◆ What the task asks
Set out exactly, and with nothing added, the line containing "How do I perform: Click" and every line after it through the final line of the data.

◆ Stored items
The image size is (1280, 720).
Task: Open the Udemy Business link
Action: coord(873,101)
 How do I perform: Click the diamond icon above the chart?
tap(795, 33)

◆ Exercise answer
 How do I perform: Click the diamond icon above the chart?
tap(795, 33)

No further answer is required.